Copy the items word for word, beginning with the line containing "You are a computer-use" and continuing through the line containing "(x=234, y=114)". Include both of those lines and omit the pictures.

● **INFORMATION GIVEN**
==*==

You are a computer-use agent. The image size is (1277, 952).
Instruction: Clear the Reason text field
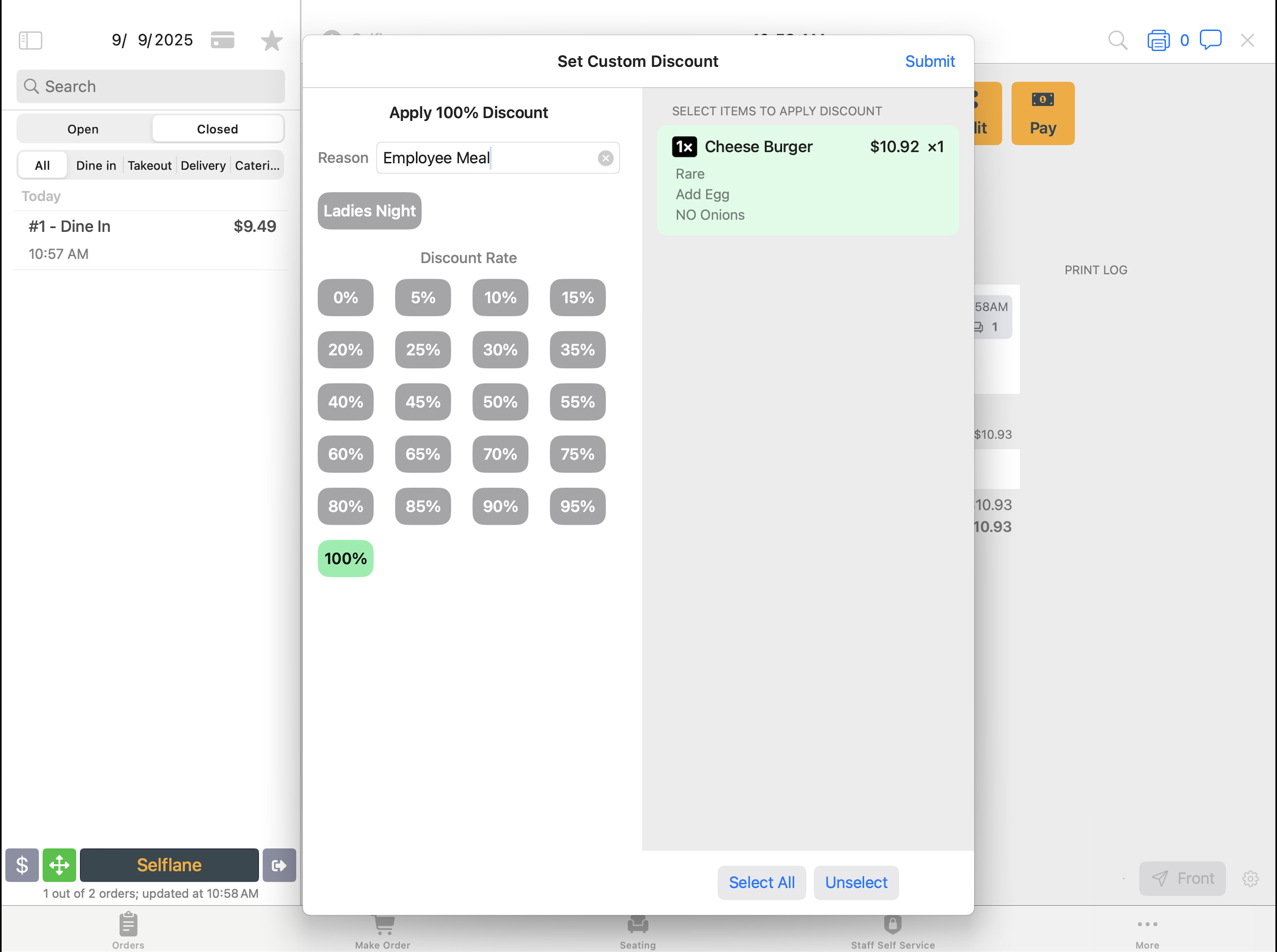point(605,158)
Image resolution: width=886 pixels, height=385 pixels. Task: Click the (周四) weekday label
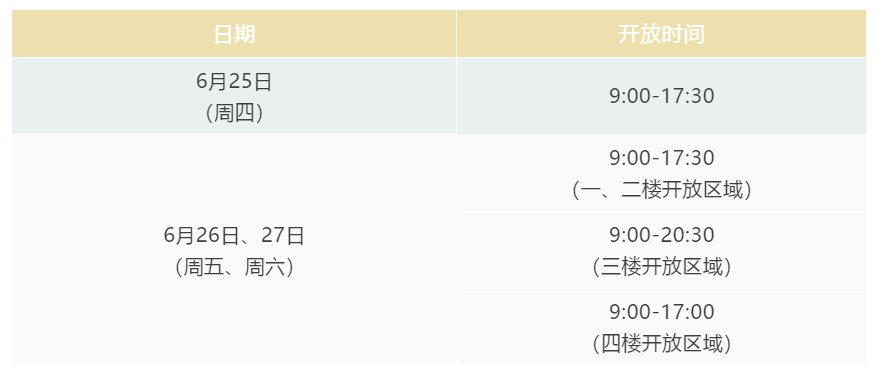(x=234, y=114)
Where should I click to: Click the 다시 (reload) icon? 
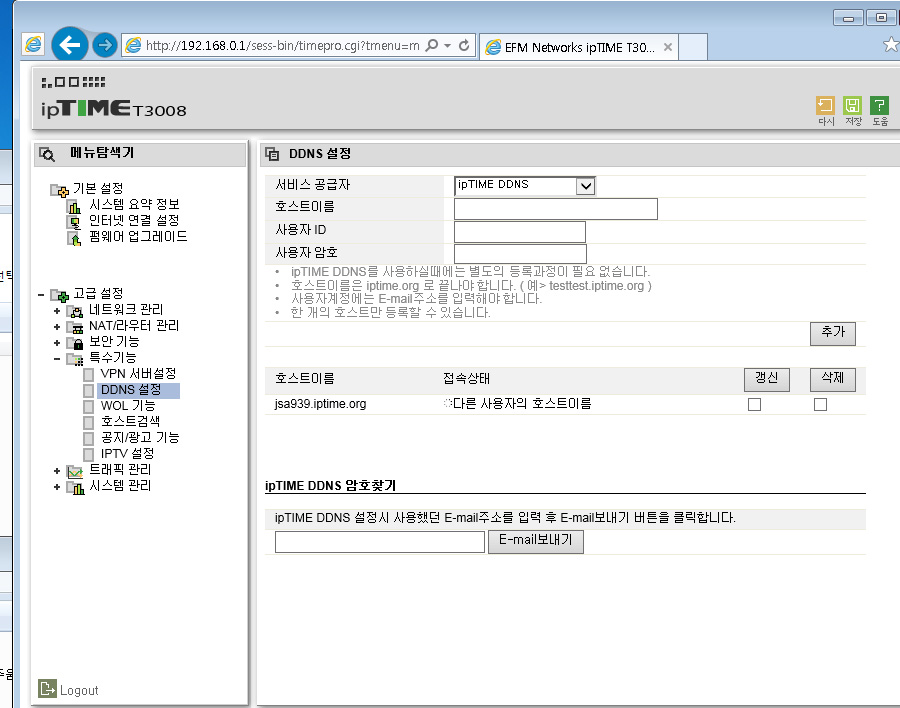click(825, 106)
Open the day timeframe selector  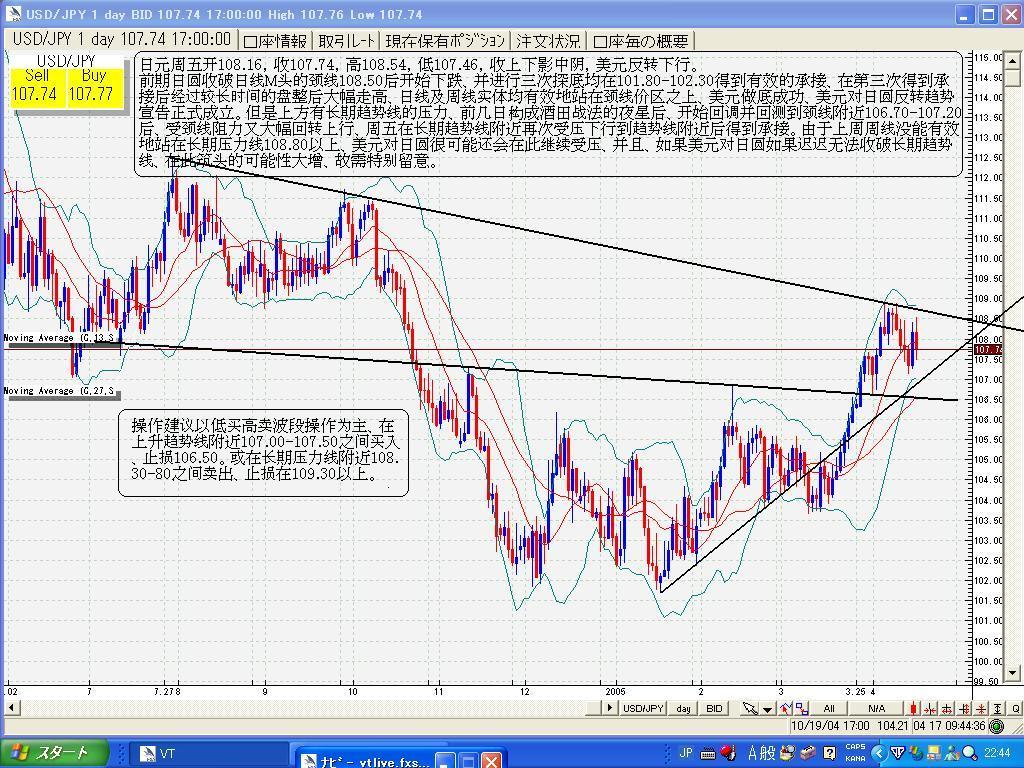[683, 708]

==*==

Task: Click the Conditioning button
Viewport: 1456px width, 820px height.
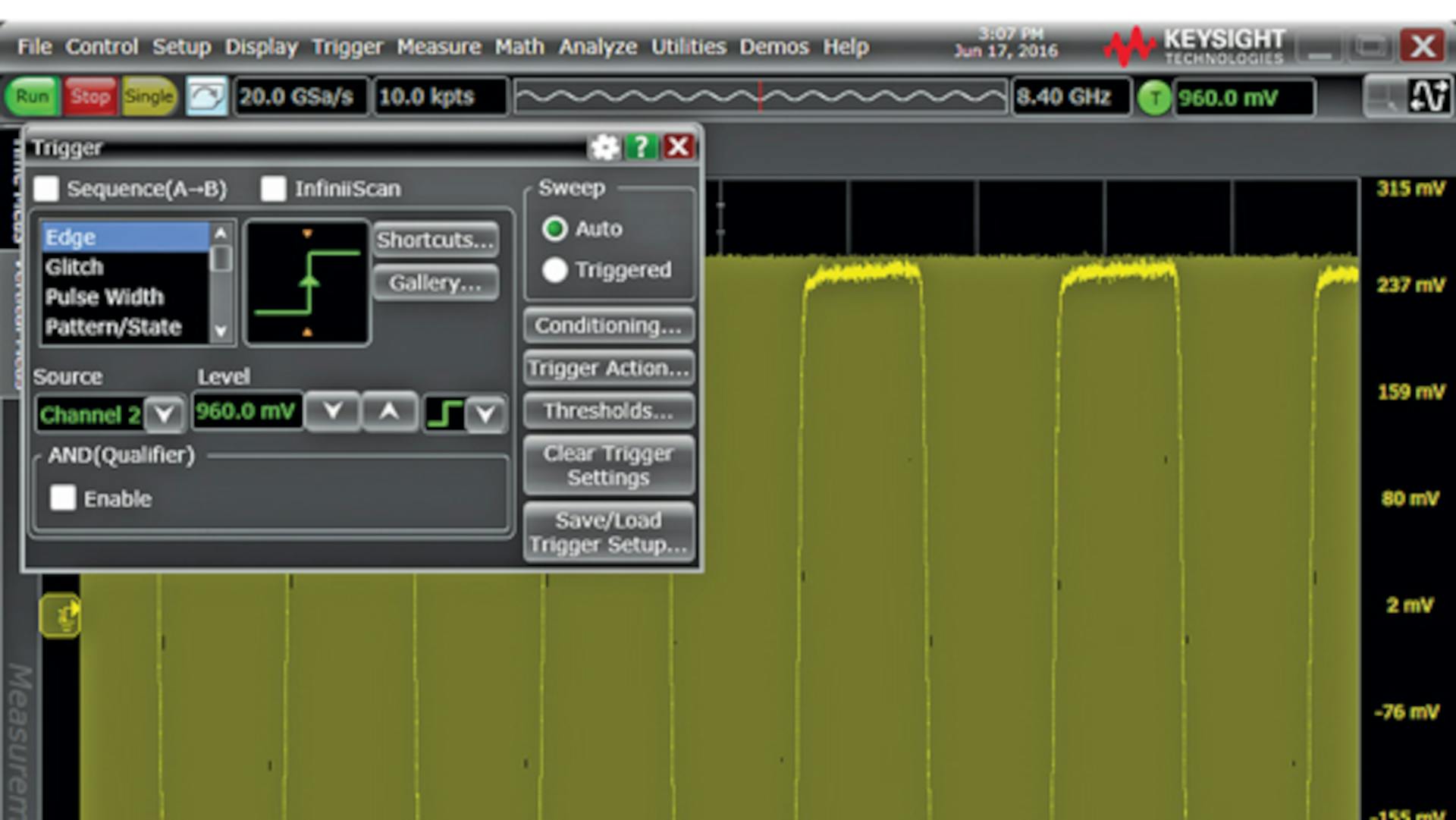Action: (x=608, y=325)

==*==

● **EXERCISE SOLUTION**
You are a computer-use agent. The image size is (1277, 952).
Instruction: Clear the Reason text field
point(605,158)
Image resolution: width=886 pixels, height=385 pixels. Task: Click the (周四) weekday label
(x=234, y=114)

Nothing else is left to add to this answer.